For some, retirement is a viable option; for others it is not. Then, there are those who could retire but choose to begin again in a new career, using skills gained from experience and finding a more fulfilling way to spend their time or pursuing opportunities they previously did not have.
Greg Northrup's new position of acting director of the West Michigan Strategic Alliance, following his 2004 retirement as the director of economic development at Consumers Energy, is a way for him to stay youthful and keep his mind active. After retiring at the age of 58, he said he felt he was too young to stop working.
"I don't see myself ever retiring," he said. "I can't play that much golf."
Though his position is temporary, Northrup said he hopes it will become permanent.

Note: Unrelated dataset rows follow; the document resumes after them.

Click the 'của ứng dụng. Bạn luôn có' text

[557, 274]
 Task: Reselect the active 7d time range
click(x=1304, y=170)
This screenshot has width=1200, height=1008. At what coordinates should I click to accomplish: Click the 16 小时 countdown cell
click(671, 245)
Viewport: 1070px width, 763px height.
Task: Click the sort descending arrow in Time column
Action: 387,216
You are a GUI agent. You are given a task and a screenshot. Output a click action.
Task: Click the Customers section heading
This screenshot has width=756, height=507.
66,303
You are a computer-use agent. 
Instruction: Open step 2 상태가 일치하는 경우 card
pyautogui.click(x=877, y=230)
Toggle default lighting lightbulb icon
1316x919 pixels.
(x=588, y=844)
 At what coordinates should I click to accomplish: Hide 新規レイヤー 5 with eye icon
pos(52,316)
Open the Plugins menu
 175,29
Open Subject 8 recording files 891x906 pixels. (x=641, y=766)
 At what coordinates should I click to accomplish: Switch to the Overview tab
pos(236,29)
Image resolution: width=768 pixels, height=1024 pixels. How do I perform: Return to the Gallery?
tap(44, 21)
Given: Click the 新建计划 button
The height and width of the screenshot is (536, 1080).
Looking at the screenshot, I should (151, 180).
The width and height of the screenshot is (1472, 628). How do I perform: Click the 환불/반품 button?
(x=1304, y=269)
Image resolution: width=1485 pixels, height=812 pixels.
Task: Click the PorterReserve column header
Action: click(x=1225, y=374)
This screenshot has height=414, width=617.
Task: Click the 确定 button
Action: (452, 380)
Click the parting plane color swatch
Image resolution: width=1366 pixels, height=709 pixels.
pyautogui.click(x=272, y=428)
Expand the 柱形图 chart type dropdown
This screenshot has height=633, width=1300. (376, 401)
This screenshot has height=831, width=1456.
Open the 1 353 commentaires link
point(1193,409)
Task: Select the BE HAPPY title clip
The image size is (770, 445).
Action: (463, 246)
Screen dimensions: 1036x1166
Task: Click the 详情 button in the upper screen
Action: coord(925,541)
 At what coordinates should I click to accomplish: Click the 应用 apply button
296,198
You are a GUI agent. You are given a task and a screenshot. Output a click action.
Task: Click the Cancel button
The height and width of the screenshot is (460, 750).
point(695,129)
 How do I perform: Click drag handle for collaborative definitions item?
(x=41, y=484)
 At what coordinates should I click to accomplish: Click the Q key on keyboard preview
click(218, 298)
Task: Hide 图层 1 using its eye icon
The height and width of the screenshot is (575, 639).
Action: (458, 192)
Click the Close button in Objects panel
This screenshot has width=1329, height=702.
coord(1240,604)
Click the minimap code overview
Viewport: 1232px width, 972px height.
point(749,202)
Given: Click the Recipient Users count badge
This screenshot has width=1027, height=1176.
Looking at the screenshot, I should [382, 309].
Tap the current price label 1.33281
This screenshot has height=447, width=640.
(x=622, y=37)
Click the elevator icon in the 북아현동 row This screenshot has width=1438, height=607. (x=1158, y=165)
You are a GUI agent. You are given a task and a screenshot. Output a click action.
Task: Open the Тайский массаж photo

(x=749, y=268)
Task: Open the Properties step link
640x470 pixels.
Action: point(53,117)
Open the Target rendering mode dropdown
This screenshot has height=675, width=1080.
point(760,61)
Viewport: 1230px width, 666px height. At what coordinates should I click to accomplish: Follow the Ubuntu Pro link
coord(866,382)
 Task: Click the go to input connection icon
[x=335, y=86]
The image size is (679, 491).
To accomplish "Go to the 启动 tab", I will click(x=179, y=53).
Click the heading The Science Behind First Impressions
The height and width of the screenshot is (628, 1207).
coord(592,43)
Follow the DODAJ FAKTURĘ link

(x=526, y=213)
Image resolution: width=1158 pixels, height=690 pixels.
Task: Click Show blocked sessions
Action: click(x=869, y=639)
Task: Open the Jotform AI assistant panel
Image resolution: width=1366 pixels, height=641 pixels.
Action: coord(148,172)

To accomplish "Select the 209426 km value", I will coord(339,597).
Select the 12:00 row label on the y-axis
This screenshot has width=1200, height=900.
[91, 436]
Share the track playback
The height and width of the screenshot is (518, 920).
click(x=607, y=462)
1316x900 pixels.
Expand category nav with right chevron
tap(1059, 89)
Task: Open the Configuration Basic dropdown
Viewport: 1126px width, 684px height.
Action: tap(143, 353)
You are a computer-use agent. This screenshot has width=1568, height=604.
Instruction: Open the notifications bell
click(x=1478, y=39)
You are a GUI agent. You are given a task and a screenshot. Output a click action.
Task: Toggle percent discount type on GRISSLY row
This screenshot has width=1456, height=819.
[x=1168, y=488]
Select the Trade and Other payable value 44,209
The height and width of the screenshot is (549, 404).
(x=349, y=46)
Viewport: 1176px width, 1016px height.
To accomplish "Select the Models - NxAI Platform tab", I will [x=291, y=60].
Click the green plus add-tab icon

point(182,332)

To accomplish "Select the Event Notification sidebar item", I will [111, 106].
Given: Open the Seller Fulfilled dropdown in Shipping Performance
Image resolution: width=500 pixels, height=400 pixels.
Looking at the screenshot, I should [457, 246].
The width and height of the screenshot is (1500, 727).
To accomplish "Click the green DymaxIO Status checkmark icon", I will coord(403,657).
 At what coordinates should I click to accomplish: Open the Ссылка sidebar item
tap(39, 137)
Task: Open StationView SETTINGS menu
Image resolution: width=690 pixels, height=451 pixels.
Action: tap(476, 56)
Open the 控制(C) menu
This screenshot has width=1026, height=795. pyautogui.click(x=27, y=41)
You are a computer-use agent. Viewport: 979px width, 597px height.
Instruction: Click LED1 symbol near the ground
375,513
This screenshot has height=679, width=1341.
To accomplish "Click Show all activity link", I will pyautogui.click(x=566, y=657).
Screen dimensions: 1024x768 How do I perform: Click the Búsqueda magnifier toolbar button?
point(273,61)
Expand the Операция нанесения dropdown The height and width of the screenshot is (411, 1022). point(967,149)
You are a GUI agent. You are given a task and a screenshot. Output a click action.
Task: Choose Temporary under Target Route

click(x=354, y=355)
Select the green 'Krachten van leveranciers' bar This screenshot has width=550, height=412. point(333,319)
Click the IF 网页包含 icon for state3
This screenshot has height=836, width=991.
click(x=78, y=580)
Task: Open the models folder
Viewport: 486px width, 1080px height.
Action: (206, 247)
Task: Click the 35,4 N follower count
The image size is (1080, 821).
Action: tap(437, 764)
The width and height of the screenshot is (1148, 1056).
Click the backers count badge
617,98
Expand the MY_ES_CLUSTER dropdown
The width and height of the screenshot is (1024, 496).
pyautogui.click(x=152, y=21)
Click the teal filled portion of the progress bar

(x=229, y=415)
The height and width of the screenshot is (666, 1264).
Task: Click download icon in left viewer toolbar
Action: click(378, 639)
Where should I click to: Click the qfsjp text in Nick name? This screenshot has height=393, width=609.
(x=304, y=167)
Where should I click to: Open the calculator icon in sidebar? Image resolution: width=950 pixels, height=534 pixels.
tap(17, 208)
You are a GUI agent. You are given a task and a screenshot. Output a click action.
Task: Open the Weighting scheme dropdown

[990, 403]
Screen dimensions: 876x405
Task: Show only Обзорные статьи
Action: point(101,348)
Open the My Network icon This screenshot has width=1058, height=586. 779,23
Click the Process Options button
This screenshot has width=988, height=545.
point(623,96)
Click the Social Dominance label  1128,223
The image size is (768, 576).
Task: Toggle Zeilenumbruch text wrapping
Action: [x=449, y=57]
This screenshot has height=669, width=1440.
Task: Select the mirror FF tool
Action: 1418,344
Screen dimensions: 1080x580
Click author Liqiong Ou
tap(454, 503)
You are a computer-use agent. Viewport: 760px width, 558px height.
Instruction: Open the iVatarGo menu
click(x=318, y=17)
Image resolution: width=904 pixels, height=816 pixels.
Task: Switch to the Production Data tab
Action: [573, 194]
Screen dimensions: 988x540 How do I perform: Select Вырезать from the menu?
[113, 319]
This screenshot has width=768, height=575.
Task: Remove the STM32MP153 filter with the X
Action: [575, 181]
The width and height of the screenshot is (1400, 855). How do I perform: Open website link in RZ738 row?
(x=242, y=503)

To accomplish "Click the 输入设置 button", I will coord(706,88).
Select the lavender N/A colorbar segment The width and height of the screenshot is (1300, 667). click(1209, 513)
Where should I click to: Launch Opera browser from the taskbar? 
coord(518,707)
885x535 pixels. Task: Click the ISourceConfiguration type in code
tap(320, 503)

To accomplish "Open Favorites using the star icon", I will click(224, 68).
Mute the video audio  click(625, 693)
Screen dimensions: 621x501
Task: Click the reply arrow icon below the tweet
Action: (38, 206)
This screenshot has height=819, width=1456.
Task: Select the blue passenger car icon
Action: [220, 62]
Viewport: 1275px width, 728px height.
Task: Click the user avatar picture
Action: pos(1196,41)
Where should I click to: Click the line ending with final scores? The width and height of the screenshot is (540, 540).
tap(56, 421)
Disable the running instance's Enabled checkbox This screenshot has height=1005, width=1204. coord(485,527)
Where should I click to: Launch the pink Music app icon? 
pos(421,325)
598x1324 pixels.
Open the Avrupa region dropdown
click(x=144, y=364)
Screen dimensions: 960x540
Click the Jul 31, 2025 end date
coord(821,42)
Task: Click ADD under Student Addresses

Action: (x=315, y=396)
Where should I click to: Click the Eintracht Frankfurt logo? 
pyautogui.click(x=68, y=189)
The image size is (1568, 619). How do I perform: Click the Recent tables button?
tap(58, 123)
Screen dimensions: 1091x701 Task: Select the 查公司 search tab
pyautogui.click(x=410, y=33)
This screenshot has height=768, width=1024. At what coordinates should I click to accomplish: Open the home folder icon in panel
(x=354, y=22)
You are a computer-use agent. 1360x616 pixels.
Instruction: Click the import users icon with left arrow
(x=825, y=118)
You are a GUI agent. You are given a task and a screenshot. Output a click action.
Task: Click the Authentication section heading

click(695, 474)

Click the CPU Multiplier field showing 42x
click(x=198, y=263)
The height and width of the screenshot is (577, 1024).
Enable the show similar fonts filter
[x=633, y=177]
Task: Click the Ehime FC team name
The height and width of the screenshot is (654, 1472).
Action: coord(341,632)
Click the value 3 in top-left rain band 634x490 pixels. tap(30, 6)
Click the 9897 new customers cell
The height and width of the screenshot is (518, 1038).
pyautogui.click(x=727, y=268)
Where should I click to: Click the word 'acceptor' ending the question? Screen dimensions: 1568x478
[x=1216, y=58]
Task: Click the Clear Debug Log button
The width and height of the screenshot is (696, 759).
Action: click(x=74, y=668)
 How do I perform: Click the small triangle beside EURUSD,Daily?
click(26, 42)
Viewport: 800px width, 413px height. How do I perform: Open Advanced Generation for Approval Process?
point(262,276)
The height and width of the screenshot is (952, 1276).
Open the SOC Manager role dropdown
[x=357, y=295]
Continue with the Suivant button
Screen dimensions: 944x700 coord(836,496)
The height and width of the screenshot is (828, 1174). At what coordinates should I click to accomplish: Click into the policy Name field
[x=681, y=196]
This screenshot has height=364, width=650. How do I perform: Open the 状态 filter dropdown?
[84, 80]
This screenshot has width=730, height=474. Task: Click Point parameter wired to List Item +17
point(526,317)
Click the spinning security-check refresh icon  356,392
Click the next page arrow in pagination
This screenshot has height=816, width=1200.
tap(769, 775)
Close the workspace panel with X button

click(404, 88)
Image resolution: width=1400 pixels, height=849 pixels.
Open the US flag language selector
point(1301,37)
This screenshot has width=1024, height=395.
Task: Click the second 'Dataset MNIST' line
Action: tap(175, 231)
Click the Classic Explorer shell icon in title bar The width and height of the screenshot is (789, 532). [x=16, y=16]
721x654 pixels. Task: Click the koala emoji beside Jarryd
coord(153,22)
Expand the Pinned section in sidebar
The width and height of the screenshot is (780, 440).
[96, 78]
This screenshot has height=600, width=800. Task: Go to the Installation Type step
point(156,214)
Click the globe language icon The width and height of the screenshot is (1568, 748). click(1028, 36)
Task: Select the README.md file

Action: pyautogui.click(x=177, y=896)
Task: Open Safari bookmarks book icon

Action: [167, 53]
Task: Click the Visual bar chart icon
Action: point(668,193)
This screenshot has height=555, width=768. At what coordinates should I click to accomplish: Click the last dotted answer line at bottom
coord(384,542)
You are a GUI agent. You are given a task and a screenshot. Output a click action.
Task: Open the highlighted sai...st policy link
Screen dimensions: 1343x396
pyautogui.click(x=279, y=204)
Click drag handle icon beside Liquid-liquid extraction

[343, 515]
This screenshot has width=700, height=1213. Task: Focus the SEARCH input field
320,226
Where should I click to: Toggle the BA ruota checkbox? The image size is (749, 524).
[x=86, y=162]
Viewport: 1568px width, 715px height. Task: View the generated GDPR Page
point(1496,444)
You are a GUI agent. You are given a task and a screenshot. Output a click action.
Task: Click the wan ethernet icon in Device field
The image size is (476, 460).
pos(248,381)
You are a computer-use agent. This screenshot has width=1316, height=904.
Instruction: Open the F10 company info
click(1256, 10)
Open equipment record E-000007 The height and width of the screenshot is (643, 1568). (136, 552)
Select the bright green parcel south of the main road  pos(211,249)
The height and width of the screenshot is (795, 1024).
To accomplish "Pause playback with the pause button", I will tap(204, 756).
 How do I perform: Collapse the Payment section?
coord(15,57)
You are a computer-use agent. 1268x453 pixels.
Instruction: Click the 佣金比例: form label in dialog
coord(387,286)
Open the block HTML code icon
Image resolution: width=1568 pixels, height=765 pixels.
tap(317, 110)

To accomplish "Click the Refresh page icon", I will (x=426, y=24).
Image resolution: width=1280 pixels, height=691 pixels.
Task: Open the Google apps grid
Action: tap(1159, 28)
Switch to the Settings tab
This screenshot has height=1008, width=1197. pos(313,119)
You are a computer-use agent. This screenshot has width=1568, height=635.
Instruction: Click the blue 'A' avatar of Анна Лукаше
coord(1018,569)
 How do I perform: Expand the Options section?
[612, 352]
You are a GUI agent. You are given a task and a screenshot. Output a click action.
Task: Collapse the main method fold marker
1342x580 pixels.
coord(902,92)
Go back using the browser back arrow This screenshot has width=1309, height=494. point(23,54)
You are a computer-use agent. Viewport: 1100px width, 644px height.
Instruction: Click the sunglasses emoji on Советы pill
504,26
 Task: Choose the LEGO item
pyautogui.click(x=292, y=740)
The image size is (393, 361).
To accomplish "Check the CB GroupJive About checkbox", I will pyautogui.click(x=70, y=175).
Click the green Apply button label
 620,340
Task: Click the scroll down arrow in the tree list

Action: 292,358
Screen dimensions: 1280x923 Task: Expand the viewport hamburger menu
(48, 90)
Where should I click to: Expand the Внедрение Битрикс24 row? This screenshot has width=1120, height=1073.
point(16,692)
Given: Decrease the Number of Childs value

"I hope things are working out pretty well for us at West Michigan Strategic Alliance," he said of the regional development organization.
Bobbie Gaunt, the former president and CEO of Ford Motor Co. of Canada, said she decided to join the boards of a few companies in order keep herself stimulated following retirement in 2000 at the age of 53. After a few years, she decided to chair the board of the Saugatuck Center for the Arts, bringing the organization from the verge of bankruptcy into a thriving center and a Cool Cities site.
Gaunt said it was her husband who convinced her to chair the board by saying: "if you choose not to do this and you know you can, then you shouldn't complain anymore about a local theater and art center."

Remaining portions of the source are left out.